• _Task_: Pick each line containing "computer" out of the records.

□ □ □ □ □

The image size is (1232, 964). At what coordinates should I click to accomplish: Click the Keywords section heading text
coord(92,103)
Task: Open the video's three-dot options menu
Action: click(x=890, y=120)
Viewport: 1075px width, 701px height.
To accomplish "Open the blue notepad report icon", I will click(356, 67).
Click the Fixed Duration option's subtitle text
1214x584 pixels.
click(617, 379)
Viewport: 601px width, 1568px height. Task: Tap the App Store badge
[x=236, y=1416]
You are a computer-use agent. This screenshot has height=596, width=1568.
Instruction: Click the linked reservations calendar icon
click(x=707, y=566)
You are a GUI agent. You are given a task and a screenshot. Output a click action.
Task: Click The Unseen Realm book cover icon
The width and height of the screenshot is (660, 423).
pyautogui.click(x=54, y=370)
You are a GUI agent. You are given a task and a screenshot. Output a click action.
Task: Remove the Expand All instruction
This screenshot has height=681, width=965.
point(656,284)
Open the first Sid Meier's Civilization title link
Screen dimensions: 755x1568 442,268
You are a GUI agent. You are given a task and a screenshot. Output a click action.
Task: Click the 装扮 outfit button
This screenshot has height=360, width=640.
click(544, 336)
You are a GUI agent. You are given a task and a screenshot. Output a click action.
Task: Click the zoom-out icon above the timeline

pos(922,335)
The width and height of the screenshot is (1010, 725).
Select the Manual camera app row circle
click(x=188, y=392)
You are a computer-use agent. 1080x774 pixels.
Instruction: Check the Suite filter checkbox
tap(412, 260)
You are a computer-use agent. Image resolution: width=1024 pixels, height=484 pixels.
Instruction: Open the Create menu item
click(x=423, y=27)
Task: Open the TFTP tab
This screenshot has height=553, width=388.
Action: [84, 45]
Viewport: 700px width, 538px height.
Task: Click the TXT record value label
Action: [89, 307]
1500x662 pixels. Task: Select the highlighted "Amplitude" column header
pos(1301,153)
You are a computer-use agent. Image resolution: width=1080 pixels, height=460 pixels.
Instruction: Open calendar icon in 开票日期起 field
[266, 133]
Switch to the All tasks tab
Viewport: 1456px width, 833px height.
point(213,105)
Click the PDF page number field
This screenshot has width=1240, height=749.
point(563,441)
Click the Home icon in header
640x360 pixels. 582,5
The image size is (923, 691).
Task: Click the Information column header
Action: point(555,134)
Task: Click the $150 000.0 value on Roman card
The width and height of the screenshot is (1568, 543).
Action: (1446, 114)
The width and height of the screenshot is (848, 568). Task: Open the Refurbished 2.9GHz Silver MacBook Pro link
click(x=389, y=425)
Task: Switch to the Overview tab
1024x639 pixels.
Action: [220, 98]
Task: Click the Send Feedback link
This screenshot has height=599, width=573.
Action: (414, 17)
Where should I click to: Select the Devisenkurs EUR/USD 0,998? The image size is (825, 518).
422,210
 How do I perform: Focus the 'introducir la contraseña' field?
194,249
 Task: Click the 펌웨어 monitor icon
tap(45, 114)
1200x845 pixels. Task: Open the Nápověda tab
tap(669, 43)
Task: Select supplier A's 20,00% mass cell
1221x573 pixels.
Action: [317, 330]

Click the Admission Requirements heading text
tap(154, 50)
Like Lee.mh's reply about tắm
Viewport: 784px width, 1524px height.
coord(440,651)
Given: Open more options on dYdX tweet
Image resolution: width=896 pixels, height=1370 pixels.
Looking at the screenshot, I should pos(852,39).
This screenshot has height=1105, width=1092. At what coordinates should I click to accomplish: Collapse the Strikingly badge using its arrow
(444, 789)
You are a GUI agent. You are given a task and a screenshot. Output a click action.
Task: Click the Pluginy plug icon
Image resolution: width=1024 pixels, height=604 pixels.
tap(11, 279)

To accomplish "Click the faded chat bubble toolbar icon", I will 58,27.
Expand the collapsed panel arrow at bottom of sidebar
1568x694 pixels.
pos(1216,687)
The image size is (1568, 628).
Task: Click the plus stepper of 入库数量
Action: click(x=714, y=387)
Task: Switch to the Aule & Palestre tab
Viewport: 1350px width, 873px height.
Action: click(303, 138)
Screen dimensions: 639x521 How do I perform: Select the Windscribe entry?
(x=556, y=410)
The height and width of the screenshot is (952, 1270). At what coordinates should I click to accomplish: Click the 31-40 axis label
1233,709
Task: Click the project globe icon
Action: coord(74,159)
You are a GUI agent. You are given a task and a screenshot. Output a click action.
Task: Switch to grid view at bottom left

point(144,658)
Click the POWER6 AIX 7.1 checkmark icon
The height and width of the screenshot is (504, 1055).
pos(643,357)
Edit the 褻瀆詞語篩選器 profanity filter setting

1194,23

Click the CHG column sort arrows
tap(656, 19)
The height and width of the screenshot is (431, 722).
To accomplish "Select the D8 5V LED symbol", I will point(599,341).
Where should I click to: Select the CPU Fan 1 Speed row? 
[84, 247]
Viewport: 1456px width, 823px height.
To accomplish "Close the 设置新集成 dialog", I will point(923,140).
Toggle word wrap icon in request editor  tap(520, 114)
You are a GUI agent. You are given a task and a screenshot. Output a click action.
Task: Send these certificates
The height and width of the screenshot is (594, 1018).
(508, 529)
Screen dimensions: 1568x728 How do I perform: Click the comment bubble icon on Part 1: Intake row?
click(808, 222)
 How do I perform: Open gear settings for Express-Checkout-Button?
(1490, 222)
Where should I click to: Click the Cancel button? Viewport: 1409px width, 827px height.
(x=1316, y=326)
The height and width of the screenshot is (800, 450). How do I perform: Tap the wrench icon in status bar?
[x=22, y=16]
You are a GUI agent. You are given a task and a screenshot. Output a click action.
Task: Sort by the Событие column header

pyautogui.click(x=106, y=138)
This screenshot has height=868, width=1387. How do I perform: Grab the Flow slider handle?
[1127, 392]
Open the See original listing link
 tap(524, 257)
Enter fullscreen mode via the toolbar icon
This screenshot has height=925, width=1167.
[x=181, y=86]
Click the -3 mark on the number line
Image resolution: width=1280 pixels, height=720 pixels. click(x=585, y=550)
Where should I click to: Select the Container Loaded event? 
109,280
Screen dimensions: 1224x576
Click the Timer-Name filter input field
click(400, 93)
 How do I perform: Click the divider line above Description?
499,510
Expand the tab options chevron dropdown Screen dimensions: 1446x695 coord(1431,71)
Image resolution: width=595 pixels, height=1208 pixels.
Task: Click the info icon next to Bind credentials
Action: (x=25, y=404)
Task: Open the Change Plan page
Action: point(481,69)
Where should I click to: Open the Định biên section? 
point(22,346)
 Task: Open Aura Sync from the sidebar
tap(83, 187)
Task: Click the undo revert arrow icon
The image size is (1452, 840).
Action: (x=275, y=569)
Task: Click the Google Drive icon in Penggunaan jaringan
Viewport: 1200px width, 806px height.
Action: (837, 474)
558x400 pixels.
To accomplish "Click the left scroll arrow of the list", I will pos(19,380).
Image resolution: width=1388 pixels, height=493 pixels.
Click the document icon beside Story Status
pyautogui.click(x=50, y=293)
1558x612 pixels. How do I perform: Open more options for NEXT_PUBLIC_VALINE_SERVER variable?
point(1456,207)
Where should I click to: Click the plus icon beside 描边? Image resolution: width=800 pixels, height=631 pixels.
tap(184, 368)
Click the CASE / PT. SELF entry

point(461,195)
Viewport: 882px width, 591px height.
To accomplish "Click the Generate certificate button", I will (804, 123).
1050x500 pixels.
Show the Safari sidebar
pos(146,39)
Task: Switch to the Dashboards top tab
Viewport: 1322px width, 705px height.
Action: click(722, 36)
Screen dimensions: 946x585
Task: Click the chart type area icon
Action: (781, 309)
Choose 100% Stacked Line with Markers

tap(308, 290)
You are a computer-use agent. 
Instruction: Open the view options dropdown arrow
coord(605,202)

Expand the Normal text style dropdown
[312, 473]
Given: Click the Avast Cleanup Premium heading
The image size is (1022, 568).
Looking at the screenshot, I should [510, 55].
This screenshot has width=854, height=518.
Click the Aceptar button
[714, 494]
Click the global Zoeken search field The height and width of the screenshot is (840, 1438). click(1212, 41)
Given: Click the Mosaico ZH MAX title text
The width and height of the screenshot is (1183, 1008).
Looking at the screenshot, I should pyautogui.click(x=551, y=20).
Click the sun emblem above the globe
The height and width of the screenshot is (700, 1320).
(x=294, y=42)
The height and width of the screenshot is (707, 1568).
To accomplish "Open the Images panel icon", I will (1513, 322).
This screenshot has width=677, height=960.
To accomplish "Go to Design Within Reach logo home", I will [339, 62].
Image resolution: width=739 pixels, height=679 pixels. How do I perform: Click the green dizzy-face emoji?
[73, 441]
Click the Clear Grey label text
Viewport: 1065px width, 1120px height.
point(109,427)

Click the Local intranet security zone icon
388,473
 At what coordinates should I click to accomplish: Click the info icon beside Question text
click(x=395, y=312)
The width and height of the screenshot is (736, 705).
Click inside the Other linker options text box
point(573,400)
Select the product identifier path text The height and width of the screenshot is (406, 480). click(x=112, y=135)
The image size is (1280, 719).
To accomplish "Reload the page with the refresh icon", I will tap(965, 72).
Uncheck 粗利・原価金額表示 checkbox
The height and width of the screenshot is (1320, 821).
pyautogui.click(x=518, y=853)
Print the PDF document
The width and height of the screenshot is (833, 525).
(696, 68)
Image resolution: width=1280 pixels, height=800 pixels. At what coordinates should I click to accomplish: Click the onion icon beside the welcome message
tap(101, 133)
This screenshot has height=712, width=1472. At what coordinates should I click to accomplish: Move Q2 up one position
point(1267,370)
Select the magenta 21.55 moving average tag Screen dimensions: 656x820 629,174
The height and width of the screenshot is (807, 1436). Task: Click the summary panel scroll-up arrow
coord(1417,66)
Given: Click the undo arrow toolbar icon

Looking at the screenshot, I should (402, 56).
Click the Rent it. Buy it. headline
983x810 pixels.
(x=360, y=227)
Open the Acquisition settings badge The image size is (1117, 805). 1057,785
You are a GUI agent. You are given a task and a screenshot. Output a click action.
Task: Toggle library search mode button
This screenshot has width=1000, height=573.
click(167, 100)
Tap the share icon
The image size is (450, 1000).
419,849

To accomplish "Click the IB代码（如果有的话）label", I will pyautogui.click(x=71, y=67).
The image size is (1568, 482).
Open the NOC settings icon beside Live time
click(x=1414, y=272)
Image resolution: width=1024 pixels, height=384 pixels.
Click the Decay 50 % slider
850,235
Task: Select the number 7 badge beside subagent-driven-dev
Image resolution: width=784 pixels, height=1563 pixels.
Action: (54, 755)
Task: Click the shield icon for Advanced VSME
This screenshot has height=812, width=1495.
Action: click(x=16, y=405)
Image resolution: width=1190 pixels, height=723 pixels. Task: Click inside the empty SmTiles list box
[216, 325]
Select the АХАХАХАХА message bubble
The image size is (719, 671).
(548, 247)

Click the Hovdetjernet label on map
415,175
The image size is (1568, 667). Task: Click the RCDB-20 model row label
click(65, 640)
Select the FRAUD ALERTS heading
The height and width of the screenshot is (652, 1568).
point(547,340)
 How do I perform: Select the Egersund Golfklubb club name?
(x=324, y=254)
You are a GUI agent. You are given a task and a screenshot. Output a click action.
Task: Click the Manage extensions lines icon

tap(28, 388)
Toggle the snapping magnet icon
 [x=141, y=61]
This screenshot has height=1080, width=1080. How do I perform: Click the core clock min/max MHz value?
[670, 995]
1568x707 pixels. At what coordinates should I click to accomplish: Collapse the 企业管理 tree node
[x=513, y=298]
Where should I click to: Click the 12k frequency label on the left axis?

□ □ □ □ □

• _Answer to this problem_:
You are a computer-use agent. This screenshot has height=596, width=1568.
You are a computer-use agent. 1080x774 pixels.
You are a computer-use agent. Image resolution: width=1024 pixels, height=484 pixels.
You are a computer-use agent. Image resolution: width=1080 pixels, height=460 pixels.
You are a computer-use agent. 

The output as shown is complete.